Understanding Climate Sensitivity of Central European Conifers: Insights from Multivariate and Multi-Parameter Tree-Ring Analysis

Abstract

Environmental changes have recently increased the frequency and intensity of climatic extremes, particularly hotter droughts. The effects of shifting climatic conditions on tree growth vary across species’ distribution ranges, with large spatial heterogeneity and inter-population variability, but with significant consequences for contemporary forest dynamics and future ecosystem functioning. Despite numerous studies on the impacts of regional droughts, large uncertainties remain regarding the mechanistic basis of drought legacy effects on wood formation and the ability of individual species to cope with increasingly drier growing conditions and rising climatic variability.To unravel the complexity of climate-growth interactions and species-specific responses to severe droughts, we combined forward modelling of tree growth (VS-lite model) with correlation analysis including climate (temperature, precipitation, and the SPEI-3) and growth responses to extreme drought events from multiple tree-ring parameters (including tree-width and Blue Intensity parameters).

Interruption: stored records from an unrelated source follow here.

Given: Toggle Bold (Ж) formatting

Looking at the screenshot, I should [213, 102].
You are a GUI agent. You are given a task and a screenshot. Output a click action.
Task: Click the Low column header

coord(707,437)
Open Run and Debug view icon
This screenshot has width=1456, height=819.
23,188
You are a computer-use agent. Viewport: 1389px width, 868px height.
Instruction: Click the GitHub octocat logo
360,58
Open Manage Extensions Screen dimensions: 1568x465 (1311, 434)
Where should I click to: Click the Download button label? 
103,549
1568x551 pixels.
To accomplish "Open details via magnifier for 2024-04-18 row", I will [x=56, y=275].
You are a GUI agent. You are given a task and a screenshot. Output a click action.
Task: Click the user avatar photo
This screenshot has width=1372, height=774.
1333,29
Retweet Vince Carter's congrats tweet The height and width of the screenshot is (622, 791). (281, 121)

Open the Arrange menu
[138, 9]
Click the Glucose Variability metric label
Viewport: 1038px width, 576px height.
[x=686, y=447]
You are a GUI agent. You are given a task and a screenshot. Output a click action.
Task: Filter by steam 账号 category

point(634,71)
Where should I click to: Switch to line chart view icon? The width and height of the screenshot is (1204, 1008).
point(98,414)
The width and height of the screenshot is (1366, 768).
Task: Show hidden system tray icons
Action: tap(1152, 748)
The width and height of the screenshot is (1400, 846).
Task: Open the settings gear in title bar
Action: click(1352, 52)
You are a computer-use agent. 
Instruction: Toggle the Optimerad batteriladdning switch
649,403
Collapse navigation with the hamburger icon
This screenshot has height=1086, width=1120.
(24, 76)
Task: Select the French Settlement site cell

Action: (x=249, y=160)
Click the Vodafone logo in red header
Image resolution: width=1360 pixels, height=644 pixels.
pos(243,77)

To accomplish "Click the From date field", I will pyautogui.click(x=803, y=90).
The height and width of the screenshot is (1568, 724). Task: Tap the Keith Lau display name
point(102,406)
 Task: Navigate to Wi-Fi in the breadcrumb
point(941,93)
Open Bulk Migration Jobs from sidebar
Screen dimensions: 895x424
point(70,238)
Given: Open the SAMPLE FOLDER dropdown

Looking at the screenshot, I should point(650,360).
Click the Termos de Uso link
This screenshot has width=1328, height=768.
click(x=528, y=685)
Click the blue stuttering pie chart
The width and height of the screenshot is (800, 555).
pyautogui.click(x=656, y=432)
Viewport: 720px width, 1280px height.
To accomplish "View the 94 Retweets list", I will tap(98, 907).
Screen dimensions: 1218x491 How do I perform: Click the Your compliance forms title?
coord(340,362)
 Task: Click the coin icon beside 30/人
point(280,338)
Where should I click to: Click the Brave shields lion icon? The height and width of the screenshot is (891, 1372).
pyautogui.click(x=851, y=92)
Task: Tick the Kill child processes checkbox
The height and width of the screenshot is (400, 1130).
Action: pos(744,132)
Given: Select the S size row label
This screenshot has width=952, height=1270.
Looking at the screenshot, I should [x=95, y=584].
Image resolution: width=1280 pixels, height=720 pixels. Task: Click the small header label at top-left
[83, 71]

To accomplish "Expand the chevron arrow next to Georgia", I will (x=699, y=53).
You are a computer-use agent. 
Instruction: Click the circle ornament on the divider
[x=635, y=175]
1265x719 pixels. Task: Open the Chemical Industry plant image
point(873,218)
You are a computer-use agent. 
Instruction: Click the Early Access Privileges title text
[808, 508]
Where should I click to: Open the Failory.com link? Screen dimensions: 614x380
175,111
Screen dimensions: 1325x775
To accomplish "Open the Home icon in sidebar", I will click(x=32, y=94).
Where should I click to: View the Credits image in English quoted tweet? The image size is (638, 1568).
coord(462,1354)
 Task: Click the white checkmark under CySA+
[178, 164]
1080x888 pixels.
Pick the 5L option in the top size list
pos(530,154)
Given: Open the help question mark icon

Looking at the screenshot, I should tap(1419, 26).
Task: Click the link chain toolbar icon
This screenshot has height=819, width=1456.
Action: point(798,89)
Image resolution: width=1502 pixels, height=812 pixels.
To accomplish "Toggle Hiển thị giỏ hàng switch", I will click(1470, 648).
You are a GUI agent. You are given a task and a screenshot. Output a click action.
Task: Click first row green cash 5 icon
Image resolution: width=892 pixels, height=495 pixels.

We used an extensive dataset with over 1000 tree-ring samples of Norway spruce and Scots pine from 23 nature forest reserves across an elevational range in Czechia and Slovakia.Our results revealed systematic spatiotemporal variability in growth responses to summer temperature and moisture availability across species and tree-ring parameters. A general trend of increasing spring moisture-growth sensitivity in recent decades was observed in the Scots pine mountain forests and lowland forests of both species. The VS-lite model effectively captured nonstationary climate-growth relationships and accurately estimated high-frequency growth variability, indicating a significant incidence of regional drought events and growth reductions. Notably, growth reductions during extreme drought years and discrete legacy effects were most pronounced in the lowland forests. Together with the observed growth declines in recent decades, these findings suggest an increasing vulnerability of Norway spruce and Scots pine in dry lowlands under intensifying climatic constraints.